Peta-training - Githubissues

sbharadwajj commented 5 years ago

Hi,

I have a few doubts regarding PETA's training.

Are all the optimizers used Adam? Including the attention modules?
After the predictions are made from the model, is a threshold used to get either class?
What are the learning rates and weight decay of the optimizers of attention modules?
What are the class weights used for the 35 classes using the weighted focal loss?

nsarafianos commented 5 years ago

Yes and yes
For WIDER where mAP is reported only the probabilities are used. For PETA dataset the prob. threshold is 0.5
The weight decay is 0.0005, the initial lr=1e-4 and divided by 10 (two times in total) when there's no improvement on the validation set for more than 8 epochs. Some information can also be found here
If the number of positive training samples for an attribute is >=50% of the total training samples then the weight is equal to 1. If less then you need to compute how extra you need to penalize misclassifications. For example, if you have 100 positive and 900 negative samples then the corresponding class weight will be 9 since you need to penalize this loss x9. When training on PETA I would first suggest you train with binary cross entropy loss using these weights to observe the impact of this cost-sensitive learning. Then play with focal loss w/o and w/ these weights.

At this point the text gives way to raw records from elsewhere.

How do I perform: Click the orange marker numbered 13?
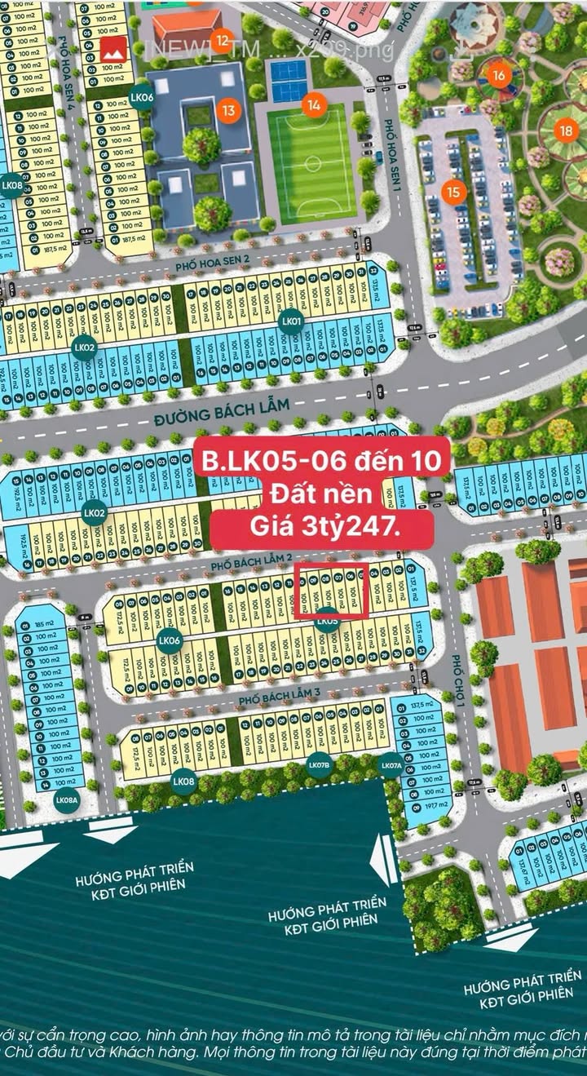pyautogui.click(x=229, y=110)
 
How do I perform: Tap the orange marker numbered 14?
pyautogui.click(x=313, y=104)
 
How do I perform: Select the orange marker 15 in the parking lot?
pyautogui.click(x=454, y=192)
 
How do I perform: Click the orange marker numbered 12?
pyautogui.click(x=222, y=39)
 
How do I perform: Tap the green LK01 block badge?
pyautogui.click(x=291, y=321)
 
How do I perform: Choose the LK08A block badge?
pyautogui.click(x=67, y=800)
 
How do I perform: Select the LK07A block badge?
pyautogui.click(x=391, y=765)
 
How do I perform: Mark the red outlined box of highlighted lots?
pyautogui.click(x=332, y=591)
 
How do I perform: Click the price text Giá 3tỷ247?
pyautogui.click(x=322, y=528)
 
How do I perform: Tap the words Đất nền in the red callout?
pyautogui.click(x=321, y=494)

sbharadwajj commented 5 years ago

Hi Nikolaos, Thank you for acknowledging.

As you suggested I trained it using Binary cross entropy and first froze the weights of the primary network and trained only the attention module.

I noticed that after about 40 epochs, the train loss and validation accuracy smoothened out and stopped decreasing/increasing respectively. Is this the same trend you got?
I am using a resnet50 backbone instead of resnet101, any inputs on this?

nsarafianos commented 5 years ago

Hi Shrisha,

I do not remember how long it took to be honest. 40 epochs for only the attention mechanism sounds not too much especially if you're using a scheduler for the learning rate but again I'm not sure. Let me run some experiments over the weekend (I'll use the ResNet-50 backbone as you do) and I'll get back to you early next week.

sbharadwajj commented 5 years ago

For the ResNet-50, I have plugged the attention modules at the 3rd (1024 features) and 4th (2048 features) layer. Oh, and I have used Pytorch.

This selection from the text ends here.